→ Material to process:
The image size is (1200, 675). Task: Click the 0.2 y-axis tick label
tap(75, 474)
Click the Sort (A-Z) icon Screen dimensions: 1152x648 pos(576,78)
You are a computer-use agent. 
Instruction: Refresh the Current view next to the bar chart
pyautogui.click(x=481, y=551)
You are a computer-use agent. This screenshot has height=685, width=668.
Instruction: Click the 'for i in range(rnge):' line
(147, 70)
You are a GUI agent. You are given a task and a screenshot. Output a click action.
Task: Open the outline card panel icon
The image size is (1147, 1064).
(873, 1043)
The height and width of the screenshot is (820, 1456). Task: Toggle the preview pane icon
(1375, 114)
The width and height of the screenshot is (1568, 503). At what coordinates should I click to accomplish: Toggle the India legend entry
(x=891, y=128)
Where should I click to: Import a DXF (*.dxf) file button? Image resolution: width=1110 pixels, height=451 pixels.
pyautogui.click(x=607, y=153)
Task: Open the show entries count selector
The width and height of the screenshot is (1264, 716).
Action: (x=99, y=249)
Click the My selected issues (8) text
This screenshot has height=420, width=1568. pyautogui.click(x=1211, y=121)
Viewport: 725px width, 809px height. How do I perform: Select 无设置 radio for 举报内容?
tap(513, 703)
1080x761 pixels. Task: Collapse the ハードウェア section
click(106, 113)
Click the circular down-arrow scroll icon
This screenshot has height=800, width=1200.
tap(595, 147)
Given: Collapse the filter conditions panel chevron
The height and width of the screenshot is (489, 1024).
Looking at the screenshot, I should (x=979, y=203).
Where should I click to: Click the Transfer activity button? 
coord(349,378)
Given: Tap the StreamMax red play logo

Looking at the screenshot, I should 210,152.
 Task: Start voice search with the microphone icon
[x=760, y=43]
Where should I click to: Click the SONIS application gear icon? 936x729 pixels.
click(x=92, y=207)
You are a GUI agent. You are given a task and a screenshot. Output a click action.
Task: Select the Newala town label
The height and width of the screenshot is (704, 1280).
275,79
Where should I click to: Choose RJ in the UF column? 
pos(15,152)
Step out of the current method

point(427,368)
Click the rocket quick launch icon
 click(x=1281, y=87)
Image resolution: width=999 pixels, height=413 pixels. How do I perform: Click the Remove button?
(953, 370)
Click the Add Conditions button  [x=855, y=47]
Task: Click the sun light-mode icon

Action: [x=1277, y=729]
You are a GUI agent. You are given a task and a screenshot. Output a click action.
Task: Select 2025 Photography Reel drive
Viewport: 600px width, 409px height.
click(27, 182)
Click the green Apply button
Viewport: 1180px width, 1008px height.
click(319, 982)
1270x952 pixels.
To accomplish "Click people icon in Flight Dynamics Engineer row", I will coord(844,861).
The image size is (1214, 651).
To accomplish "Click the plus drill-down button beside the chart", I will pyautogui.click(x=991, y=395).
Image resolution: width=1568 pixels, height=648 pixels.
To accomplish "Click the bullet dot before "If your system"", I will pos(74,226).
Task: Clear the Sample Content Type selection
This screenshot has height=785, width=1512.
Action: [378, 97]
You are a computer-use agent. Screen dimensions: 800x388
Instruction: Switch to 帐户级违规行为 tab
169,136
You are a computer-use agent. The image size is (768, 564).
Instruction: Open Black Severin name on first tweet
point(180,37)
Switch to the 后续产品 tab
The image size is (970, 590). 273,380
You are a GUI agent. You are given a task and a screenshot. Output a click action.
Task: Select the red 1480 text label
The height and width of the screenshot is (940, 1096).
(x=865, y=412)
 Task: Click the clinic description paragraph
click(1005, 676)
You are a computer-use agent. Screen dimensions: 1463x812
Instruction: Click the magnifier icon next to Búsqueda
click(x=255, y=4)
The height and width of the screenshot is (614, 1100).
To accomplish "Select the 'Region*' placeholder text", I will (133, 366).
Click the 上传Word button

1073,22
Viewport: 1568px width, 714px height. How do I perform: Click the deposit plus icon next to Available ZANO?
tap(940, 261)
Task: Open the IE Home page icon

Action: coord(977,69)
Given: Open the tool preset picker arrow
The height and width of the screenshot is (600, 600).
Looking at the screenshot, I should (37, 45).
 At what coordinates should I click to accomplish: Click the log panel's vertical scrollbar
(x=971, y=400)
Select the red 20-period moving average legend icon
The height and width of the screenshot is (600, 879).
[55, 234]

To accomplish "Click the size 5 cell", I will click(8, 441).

→ Action item: From the listing above, return the lines starting at the one with "Task: Select 2025 Photography Reel drive" and ending at the one with "Given: Open the tool preset picker arrow", both kept, exactly as they appear and nothing more.

→ Task solution:
Task: Select 2025 Photography Reel drive
Viewport: 600px width, 409px height.
click(27, 182)
Click the green Apply button
Viewport: 1180px width, 1008px height.
click(319, 982)
1270x952 pixels.
To accomplish "Click people icon in Flight Dynamics Engineer row", I will coord(844,861).
The image size is (1214, 651).
To accomplish "Click the plus drill-down button beside the chart", I will pyautogui.click(x=991, y=395).
Image resolution: width=1568 pixels, height=648 pixels.
To accomplish "Click the bullet dot before "If your system"", I will pos(74,226).
Task: Clear the Sample Content Type selection
This screenshot has height=785, width=1512.
Action: [378, 97]
You are a computer-use agent. Screen dimensions: 800x388
Instruction: Switch to 帐户级违规行为 tab
169,136
You are a computer-use agent. The image size is (768, 564).
Instruction: Open Black Severin name on first tweet
point(180,37)
Switch to the 后续产品 tab
The image size is (970, 590). 273,380
You are a GUI agent. You are given a task and a screenshot. Output a click action.
Task: Select the red 1480 text label
The height and width of the screenshot is (940, 1096).
(x=865, y=412)
 Task: Click the clinic description paragraph
click(1005, 676)
You are a computer-use agent. Screen dimensions: 1463x812
Instruction: Click the magnifier icon next to Búsqueda
click(x=255, y=4)
The height and width of the screenshot is (614, 1100).
To accomplish "Select the 'Region*' placeholder text", I will (133, 366).
Click the 上传Word button

1073,22
Viewport: 1568px width, 714px height. How do I perform: Click the deposit plus icon next to Available ZANO?
tap(940, 261)
Task: Open the IE Home page icon

Action: coord(977,69)
Given: Open the tool preset picker arrow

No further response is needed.